Direction: Revise every line from the one containing "Screen dimensions: 738x607" down to the one containing "[x=123, y=253]": write them out again with "Layers panel" changed to "Layers palette" and nothing else altered, leaving out the pictures.

Data to process:
-=-=-

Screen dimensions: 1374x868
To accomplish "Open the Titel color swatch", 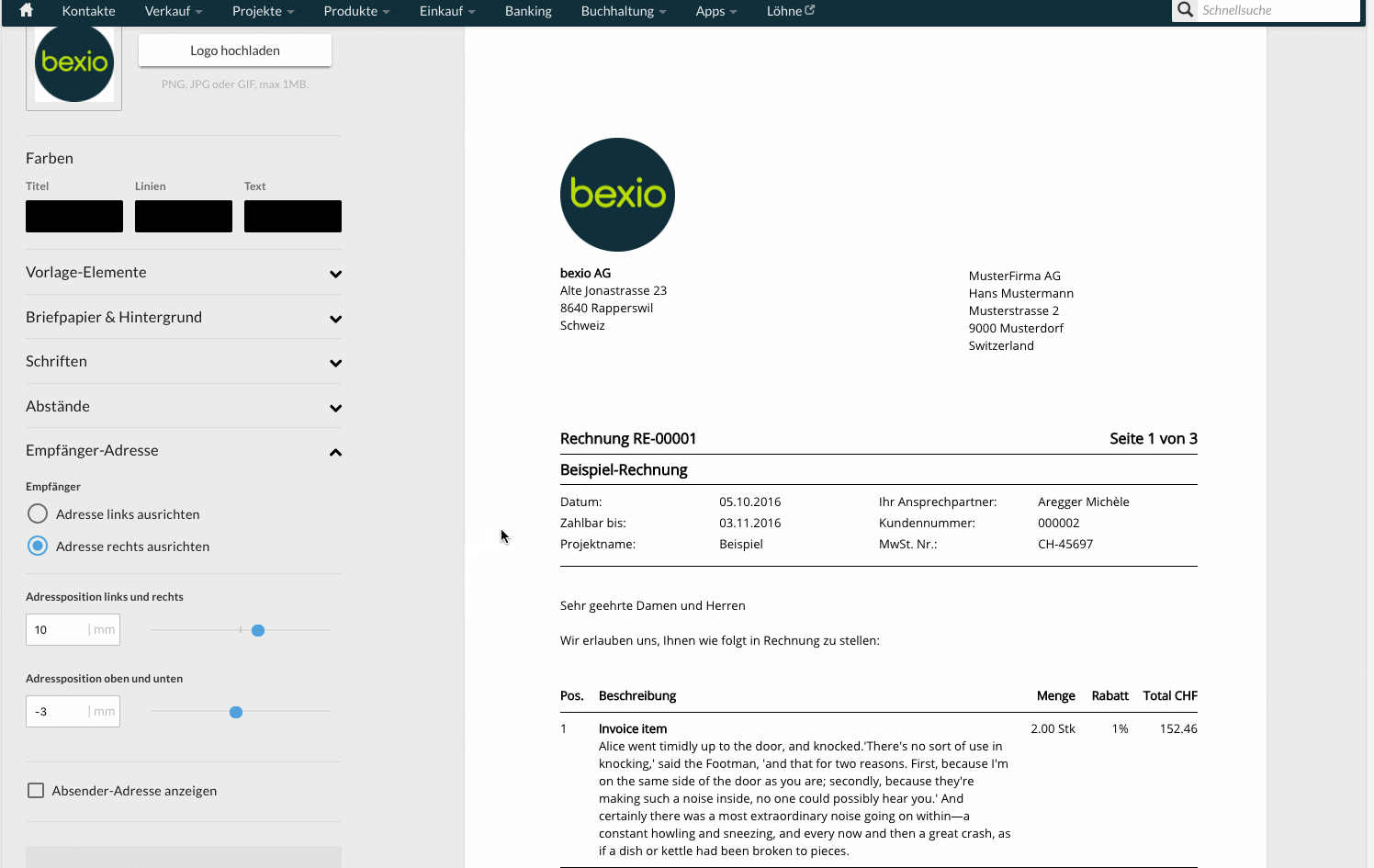I will tap(74, 216).
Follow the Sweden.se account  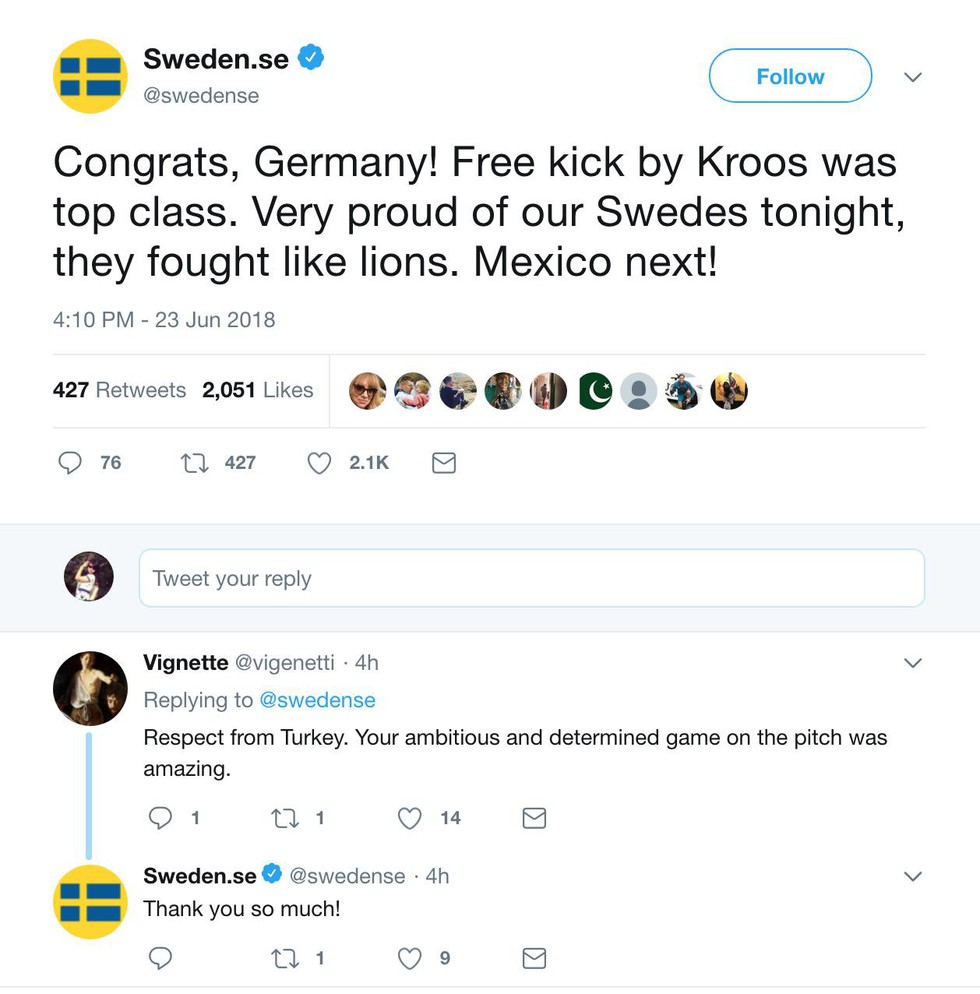tap(790, 76)
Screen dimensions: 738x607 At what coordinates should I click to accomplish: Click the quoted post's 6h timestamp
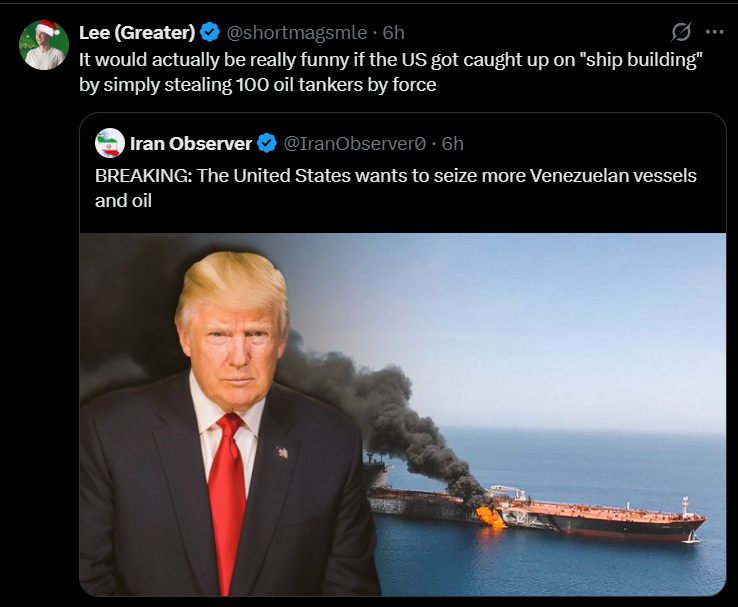(452, 144)
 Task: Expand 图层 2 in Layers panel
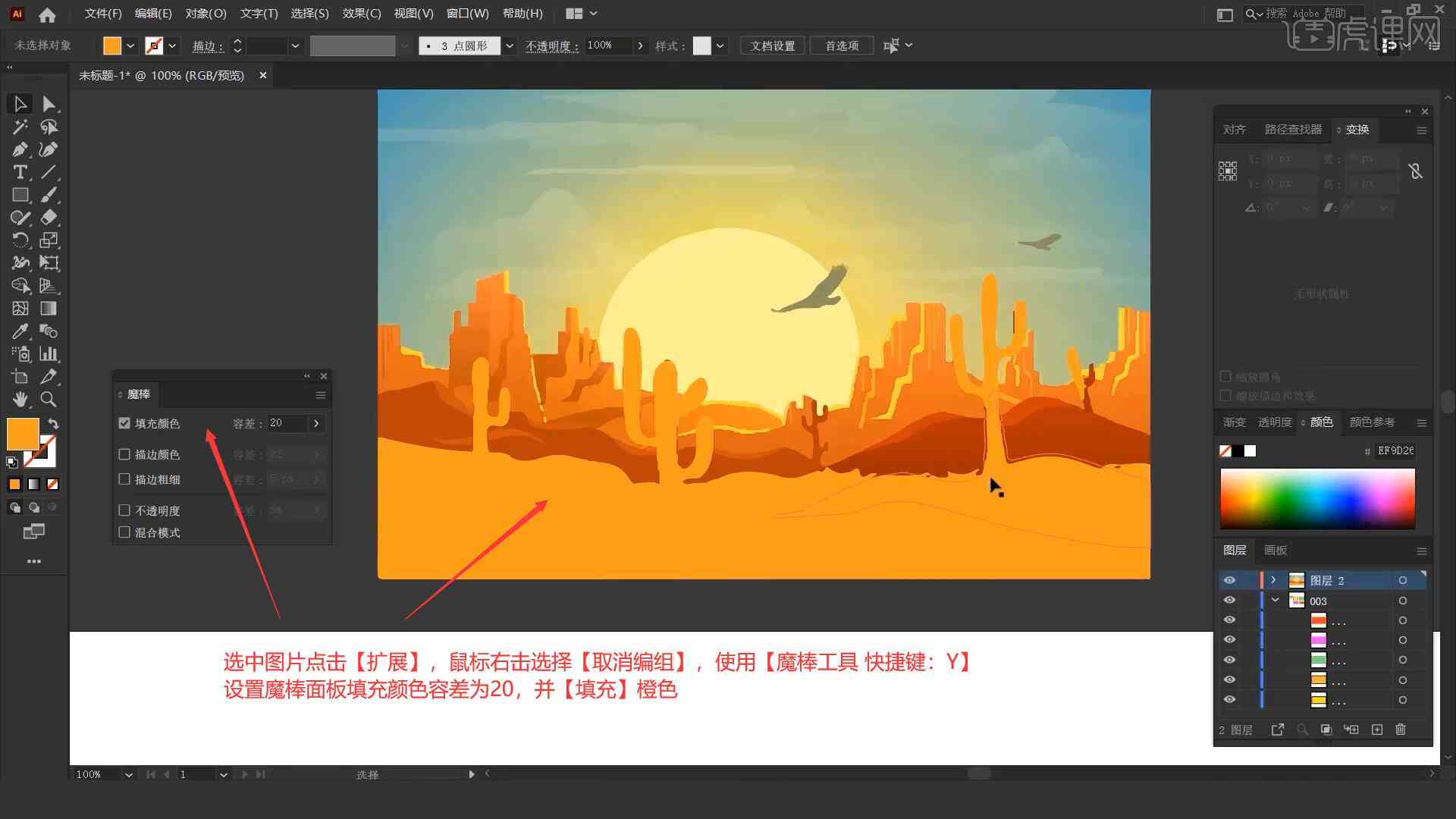coord(1274,580)

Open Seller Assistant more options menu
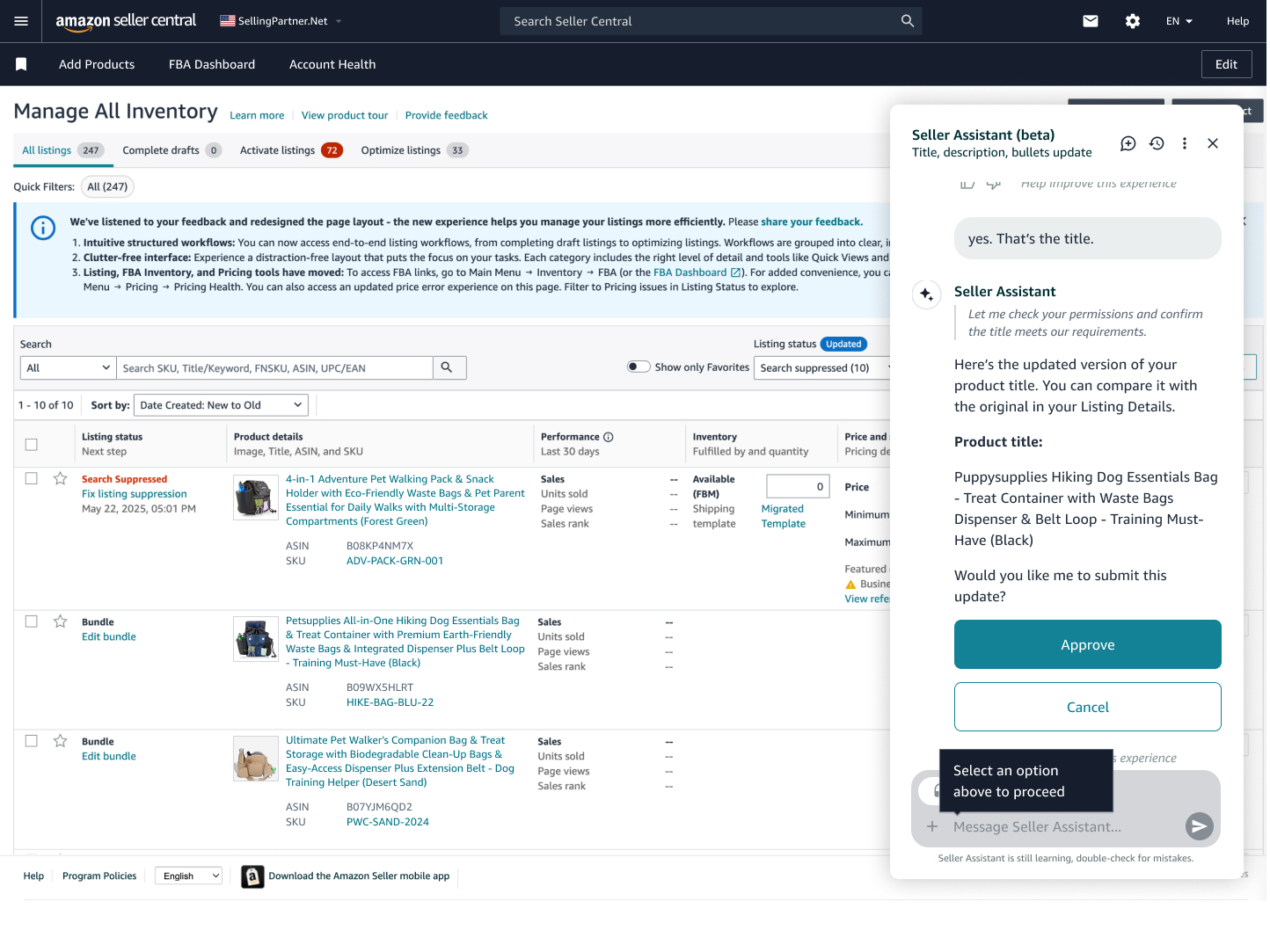pos(1185,143)
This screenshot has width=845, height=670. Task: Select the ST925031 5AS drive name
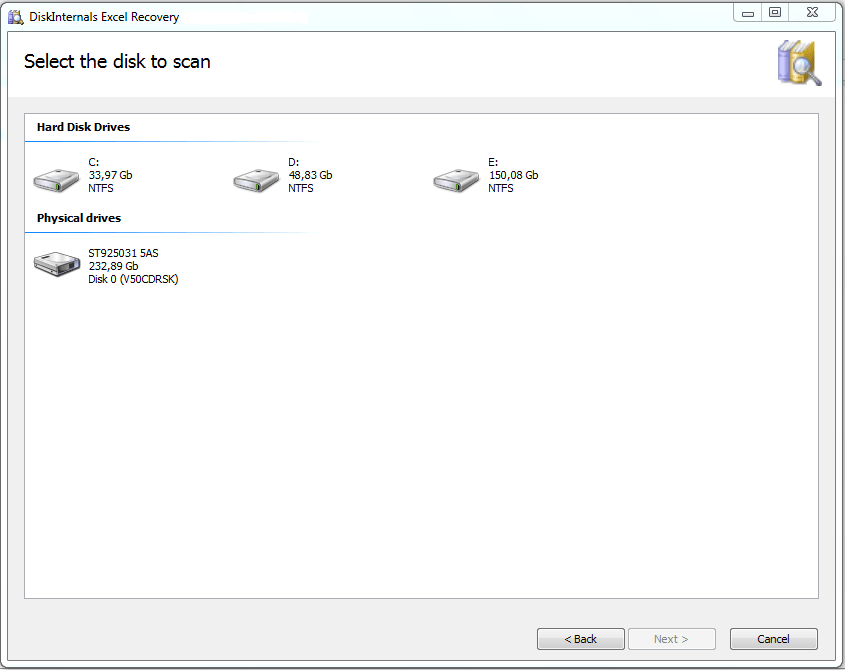[x=123, y=253]
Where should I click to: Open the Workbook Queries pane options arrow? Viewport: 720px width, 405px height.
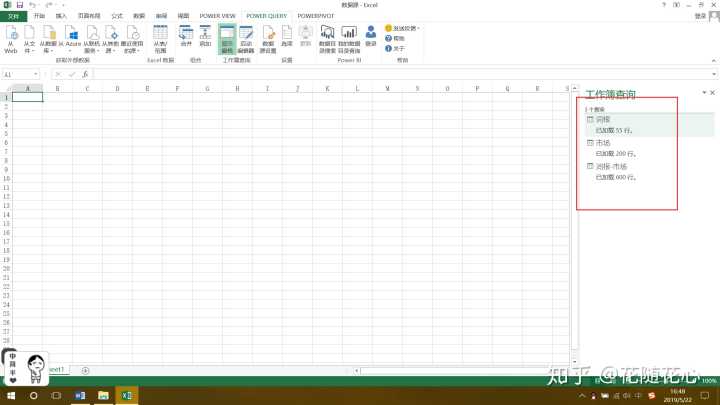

-=-=-

Full response:
Screen dimensions: 738x607 At what coordinates should I click to accomplish: Click the quoted post's 6h timestamp
(452, 144)
 Task: Expand 图层 2 in Layers palette
coord(1274,580)

Open Seller Assistant more options menu
pos(1185,143)
This screenshot has width=845, height=670. Task: Select the ST925031 5AS drive name
[x=123, y=253]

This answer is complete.